Since the
last blog it would appear that I have had a fair amount of time to reflect on
life the universe and the fluff in my belly button, and all I can do is come to
the conclusion it’s simply the fact that I am damaged (and yes, the name game is
in play).
What makes
me think that, well the fact that I have to try and drag a song title into the
blog title 99.9% of the time is probably a great indicator, if I don’t have a song title in mind I have a
tendency to waffle (what do you mean I always do……how very dare you) I had a
weeks holiday away with the wife and we simply chilled, and the weather was
fab! we did visit a few places of historical interest, but by and large we were
away for 3 of the 7 days off and we had what I would consider a good holiday,
yes I was still awake at silly o clock every morning, but I didn’t seem to mind
because I was on holiday, I started a book (reading not writing) I didn’t finish
it, but I started one so that’s a good start.
I also when
allowed to it would appear I tend to overthink everything, its better when my
brain is blank, or more dangerous I’m not sure, I seem to be aware of my
mortality more now I have turned the dreaded 60 (how the hell did that happen?)
I have realised that I have very few answers to anything if my life, so I tend
to bimble from one disaster to another, if I’m honest I don’t care about it
either! obviously I would like to have some good luck enter our orbit at some
time, but as long as I wake up I ( I would love it to be a little later if
possible) happy, I’m quite happy to bimble, as I get older it would appear that
my ambition to lead from the front shrinks, if only my belly would!
I have
enjoyed copious amounts of music (as always) but it would appear that I have
taken to watching (very old) films (the older the better), films from a bygone
era, I have always liked older films but I’m more inclined to watch the TV than
I have ever done in my 60 years, I blame the wife I feel that she is a bad
influence, I can blame her she forces me to watch rubbish as well, thankfully
its tasteful rubbish none of this celebrity driven drivel, but cop shows and
the such like, I still prefer documentaries more than anything else, I like
factual things I do like to learn, but I want to learn the easy way, simply because
my head is battered because of all the legal reading I do for my job (my latest
reread is all about confined spaces…….oh the thrill of it all) work is still up
in the air with everything that has been going on, we find out all that’s going
to happen next Monday, I’m passed sweating it, what happens, happens I’m not in
charge I can simply follow the instructions given! Well sometimes I do, honest I
do try and follow instructions, just don’t ask the wife!
How has the
blog been doing? well if you consider it against when I was writing consistently
last year, its doing badly, but its still ok by me and the numbers are starting
to lift once more in the right direction (maybe not after this one) and I still
get the odd query trickling through, I think I can live with that, I do really
have any option it is what it is, but its ok, maybe it might reach the heady
heights of the previous years but I am simply going to go with the flow and not
worry about it!
I think I will
have to get my finger out and do a historical blog, I have a couple of irons in
the fire, but I’m not sure which one to pull from the brazier’s heat to mould
into something readable, watch this space and see what happens, life in the
real world appears to be increasingly shite, and as I get older I wish to
engage with less every day, at least I’m honest about it, I have to admit the
last few weeks have been “Bob” free so that’s a good thing, I’m not stupid I know
that lurks just outside of the sight line, but it’s a small victory that I will
take, todays a good day so I shall take it!

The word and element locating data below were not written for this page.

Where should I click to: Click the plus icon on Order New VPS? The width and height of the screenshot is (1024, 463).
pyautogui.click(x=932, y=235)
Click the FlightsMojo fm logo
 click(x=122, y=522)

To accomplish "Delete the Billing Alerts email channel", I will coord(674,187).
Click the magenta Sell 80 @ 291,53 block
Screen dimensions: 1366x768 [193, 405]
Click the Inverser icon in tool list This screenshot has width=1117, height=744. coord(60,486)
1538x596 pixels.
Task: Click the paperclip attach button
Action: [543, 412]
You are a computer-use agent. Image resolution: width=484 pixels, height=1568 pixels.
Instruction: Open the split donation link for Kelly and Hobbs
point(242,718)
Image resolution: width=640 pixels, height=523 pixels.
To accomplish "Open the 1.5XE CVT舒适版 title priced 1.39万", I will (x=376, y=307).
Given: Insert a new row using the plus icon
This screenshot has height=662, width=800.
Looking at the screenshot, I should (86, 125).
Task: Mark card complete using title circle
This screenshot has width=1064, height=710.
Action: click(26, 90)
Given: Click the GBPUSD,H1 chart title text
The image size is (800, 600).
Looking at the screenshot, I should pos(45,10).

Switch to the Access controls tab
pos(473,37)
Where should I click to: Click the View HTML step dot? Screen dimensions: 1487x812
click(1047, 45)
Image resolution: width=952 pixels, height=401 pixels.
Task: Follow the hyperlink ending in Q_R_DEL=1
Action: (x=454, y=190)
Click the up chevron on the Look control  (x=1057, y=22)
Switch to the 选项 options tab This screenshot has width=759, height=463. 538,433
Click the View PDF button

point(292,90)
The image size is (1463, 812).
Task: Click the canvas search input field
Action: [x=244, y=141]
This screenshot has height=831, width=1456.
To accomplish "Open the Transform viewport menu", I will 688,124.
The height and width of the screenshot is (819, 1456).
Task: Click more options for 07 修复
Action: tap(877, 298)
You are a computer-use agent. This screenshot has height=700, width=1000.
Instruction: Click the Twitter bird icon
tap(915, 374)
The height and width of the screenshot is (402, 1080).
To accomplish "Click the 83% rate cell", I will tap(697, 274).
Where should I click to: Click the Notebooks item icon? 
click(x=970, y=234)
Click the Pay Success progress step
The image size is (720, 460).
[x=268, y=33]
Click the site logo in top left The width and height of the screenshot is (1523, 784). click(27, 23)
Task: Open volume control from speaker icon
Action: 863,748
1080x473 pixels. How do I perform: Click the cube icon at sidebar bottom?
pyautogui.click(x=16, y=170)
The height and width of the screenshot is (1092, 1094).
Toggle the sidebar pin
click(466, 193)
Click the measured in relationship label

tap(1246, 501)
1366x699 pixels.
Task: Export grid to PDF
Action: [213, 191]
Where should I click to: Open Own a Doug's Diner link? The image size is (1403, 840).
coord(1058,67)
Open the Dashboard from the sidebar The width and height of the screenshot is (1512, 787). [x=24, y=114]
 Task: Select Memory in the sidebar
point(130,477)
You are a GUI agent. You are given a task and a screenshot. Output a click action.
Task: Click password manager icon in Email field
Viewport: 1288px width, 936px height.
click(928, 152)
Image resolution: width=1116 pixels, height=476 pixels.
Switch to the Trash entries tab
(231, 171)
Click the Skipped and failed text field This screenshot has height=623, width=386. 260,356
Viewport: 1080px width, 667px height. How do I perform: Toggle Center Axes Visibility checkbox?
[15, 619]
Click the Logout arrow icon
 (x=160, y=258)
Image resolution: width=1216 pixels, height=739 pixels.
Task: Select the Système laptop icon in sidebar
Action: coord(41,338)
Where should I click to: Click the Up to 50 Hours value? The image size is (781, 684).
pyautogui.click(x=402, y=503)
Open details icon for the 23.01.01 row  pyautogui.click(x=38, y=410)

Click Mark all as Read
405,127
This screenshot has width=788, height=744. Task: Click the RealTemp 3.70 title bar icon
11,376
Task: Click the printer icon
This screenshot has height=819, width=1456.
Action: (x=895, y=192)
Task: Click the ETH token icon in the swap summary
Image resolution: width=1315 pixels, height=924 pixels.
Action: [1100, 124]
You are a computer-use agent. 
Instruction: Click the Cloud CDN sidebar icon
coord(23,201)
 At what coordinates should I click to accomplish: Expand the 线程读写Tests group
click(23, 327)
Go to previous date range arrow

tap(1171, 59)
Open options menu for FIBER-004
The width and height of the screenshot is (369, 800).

I think I will stop while I’m ahead it means
that I can polish this piece until it is
a slightly shiny turd, I know I’m damaged, I have accepted as long as I have my
looks and my hair……......hang on a minute! Enjoy the day enjoy your life, try
and enjoy the blog you get one life and you don’t get out of it alive, so stay
safe stay alive, I’m told by the wife there is the potential for life out in
the big bad world at some point in the immediate future, who knows we might
friends and it might just spark a blog or two! So, until then…………………. Toodles!
And remember
we are all fools …... The Mob Rules!